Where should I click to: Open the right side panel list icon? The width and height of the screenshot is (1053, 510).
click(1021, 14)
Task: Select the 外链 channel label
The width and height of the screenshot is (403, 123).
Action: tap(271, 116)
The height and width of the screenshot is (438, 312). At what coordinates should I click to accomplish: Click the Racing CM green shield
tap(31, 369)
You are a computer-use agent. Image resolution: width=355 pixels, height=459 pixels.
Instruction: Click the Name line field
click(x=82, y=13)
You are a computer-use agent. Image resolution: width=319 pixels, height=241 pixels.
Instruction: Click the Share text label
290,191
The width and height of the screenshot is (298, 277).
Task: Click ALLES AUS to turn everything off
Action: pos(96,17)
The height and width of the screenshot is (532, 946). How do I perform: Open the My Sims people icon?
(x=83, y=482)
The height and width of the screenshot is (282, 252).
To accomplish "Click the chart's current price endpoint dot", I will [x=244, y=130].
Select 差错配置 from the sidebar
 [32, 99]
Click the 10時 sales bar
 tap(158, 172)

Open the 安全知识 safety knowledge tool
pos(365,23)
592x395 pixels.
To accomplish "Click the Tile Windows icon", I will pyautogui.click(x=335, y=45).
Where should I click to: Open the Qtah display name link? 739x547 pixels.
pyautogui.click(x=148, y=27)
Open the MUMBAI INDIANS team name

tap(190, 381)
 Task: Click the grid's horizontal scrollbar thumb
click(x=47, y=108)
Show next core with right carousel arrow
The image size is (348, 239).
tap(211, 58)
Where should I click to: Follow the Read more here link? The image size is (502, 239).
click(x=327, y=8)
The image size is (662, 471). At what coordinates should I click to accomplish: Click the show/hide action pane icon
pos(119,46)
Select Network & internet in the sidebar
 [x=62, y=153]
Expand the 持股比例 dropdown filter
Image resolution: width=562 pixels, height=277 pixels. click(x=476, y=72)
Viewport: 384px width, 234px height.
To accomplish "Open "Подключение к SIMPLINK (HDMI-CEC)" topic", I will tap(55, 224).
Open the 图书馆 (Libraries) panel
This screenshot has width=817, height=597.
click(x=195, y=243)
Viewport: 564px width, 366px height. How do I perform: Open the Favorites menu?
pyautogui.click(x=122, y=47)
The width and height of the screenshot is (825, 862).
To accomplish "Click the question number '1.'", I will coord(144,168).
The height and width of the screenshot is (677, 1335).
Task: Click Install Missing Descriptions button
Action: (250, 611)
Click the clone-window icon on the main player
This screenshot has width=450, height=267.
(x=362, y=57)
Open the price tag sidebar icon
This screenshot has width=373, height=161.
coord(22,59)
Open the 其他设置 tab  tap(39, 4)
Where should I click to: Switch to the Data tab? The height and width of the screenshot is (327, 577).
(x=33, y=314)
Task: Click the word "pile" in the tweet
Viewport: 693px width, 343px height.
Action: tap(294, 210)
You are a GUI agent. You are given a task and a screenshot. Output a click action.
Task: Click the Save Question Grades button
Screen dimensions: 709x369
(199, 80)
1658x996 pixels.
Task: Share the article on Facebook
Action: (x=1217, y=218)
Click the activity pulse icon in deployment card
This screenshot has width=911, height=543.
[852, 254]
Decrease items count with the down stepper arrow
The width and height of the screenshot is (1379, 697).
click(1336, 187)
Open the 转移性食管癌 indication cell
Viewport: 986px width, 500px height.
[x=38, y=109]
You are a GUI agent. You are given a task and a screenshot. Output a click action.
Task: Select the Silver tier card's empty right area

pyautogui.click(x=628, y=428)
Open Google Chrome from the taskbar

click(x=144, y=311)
========================================================================
- **Task to complete**
Count how many lines of the data include the word "with". Your reply should be that number alone.

- **Result**
2